_RECORDS SUPPLIED_

*-*-*

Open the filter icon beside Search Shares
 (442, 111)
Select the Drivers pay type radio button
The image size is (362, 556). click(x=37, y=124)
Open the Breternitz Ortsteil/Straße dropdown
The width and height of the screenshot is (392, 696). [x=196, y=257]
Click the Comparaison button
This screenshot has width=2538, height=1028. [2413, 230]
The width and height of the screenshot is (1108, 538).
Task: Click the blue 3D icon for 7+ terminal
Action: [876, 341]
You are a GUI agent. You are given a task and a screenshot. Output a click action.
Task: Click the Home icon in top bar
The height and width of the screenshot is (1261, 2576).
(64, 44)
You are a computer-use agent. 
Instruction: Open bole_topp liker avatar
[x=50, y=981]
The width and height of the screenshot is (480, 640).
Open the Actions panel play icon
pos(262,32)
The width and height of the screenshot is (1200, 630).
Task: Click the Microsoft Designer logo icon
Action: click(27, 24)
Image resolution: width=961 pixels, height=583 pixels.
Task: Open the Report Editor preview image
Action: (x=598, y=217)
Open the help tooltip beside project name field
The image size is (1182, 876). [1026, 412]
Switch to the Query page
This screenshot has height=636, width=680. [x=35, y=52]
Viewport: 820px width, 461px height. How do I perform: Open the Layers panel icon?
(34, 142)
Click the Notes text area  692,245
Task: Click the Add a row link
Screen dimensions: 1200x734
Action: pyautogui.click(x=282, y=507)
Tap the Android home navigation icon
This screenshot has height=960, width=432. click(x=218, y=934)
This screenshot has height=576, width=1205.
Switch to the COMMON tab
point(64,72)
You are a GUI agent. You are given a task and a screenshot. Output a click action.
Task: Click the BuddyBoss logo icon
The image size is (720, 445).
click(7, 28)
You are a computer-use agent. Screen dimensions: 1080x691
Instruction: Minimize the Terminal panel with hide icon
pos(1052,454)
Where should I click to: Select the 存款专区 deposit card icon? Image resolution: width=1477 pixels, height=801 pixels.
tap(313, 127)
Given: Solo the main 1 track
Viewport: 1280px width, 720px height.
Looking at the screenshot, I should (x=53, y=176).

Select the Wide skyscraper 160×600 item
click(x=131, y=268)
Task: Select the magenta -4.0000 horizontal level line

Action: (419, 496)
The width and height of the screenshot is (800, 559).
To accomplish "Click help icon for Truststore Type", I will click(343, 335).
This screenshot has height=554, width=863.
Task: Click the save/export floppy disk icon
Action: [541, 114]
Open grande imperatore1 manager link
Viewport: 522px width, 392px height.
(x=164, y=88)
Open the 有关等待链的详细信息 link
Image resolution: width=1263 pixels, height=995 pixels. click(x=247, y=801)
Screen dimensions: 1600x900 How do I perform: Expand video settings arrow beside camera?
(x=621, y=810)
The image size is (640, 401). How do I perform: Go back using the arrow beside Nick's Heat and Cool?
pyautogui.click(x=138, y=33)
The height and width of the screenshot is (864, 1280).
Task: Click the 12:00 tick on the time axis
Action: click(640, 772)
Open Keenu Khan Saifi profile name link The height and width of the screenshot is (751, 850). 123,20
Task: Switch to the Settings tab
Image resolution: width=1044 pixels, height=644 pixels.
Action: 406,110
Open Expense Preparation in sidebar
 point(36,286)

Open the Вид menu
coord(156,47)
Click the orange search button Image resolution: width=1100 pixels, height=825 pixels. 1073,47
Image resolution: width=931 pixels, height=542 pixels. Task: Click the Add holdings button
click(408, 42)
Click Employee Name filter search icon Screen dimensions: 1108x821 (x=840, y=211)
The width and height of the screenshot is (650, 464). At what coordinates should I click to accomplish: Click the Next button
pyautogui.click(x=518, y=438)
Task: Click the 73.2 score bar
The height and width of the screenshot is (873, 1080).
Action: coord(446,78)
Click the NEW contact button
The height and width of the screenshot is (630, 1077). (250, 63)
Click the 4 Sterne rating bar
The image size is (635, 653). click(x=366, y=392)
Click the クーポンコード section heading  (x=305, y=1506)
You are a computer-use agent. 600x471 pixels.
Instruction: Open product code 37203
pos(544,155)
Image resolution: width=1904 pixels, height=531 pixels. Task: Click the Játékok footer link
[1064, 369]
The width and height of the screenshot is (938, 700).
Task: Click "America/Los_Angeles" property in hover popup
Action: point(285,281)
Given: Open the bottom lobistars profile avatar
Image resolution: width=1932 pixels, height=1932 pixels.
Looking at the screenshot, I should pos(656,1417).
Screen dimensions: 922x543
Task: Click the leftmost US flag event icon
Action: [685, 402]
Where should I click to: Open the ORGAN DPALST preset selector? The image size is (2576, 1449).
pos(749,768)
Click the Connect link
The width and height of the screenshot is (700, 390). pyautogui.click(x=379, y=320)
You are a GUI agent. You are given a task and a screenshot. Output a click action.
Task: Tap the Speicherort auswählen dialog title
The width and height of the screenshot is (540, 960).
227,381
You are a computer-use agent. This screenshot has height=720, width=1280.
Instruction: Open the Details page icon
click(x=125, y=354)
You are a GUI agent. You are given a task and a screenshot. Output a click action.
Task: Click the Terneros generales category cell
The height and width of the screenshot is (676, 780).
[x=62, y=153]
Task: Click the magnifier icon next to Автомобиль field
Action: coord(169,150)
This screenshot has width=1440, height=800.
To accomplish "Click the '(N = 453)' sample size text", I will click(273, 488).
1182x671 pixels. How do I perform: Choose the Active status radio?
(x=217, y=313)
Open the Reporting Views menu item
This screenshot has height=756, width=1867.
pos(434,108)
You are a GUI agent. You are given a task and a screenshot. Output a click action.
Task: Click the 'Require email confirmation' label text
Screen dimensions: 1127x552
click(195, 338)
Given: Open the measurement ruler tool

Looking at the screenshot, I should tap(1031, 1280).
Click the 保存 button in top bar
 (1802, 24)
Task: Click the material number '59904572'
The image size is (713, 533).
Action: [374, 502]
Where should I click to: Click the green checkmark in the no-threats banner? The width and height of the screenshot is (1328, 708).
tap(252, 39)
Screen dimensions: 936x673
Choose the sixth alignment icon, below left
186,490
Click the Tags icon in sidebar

*-*-*

_PROBLEM TO SOLVE_
The answer should consist of all lines from the records above that hold the word "computer".

_EXPECTED ANSWER_
You are a computer-use agent. 
You are a computer-use agent. Screen dimensions: 1080x691
You are a computer-use agent. 600x471 pixels.
You are a computer-use agent. This screenshot has height=720, width=1280.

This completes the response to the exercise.